Mise en scène de K. Warlikowski

Mise en scène de K. Warlikowski
Crédit photo : BERND UHLIG/OPÉRA DE PARIS

Bernstein n’était entré à l’Opéra de Paris que par la petite porte du ballet, deux chorégraphies de Jerome Robbins. Justice lui est aujourd'hui rendue grâce au directeur Alexander Neef, qui avait annoncé dès sa nomination sa volonté de privilégier la musique américaine. Si « West Side Story » (1957) fut une réussite considérable à Broadway et au cinéma, Bernstein s’est appliqué au long de sa carrière à prouver qu’il était surtout le compositeur d’une musique plus « sérieuse » et spirituelle. De fait, « A Quiet Place », œuvre tardive (1983) qui a peiné à rencontrer le succès et fut plusieurs fois remaniée, combine tous les genres d’écriture auxquels il s’est adonné, du musical à la religiosité, en passant même par la technique sérielle.

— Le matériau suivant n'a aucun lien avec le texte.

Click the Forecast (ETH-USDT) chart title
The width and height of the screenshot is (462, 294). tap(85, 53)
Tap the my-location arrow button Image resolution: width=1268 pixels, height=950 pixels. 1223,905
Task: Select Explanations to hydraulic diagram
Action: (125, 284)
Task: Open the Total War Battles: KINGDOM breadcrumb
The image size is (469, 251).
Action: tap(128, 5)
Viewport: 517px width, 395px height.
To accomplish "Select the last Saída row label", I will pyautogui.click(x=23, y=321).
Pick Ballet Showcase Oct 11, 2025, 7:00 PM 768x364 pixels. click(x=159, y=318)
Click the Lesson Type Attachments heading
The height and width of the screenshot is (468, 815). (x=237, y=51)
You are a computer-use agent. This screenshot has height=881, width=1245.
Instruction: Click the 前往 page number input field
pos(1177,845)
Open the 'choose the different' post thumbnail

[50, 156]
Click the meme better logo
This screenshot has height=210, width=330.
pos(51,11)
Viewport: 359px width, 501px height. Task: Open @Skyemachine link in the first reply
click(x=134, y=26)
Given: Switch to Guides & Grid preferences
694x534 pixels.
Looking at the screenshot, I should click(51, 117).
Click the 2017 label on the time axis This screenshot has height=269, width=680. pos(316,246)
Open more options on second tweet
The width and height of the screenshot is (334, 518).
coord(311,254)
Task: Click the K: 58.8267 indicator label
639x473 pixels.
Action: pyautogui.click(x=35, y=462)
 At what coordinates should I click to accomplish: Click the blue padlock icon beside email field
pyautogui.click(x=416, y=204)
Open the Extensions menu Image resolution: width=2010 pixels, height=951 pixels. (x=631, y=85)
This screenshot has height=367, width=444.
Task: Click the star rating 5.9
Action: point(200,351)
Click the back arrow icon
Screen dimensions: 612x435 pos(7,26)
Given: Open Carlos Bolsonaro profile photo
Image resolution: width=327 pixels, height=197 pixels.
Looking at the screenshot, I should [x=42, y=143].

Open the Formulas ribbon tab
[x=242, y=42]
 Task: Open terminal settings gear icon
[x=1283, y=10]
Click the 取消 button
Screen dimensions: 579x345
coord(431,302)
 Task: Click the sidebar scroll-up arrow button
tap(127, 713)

C’est l’histoire d’une famille américaine disloquée, qui se déchire lors des funérailles de sa matriarche. Et quelle famille ! Le flamboyant fils gay a entretenu des rapports incestueux avec sa sœur avant de la marier à un de ses amants. Le père évolue de la haine à la compassion pour le destin de ses deux enfants et de son gendre. Krzysztof Warlikowski s'offre quelques ajouts, dont le personnage de la défunte et du fils enfant, qui parcourent l’action de façon muette et efficace. De mémoire, c’est la première fois que le metteur en scène polonais n’est pas conspué au rideau final. Très actif à l’Opéra sous le directorat de Gérard Mortier il s’y est fait plus rare, même si sa mise en scène culte d’« Iphigénie en Tauride » y est régulièrement reprise. « À Quiet Place » est pour lui une aubaine, collant à ses obsessions esthétiques. La scène des funérailles, encadrée par les films de l’accident et de la crémation, est un exemple de direction d’acteurs millimétrée avec figurants et silhouettes criants de vérité. L’action s’arrête un moment quand Junior regarde à la télévision un des « Young’s People Concerts », acte majeur pédagogique de Lenny Bernstein, dans lequel il explique à des enfants, avec un pouvoir de séduction et de conviction jamais égalé, la valeur attractive de la musique.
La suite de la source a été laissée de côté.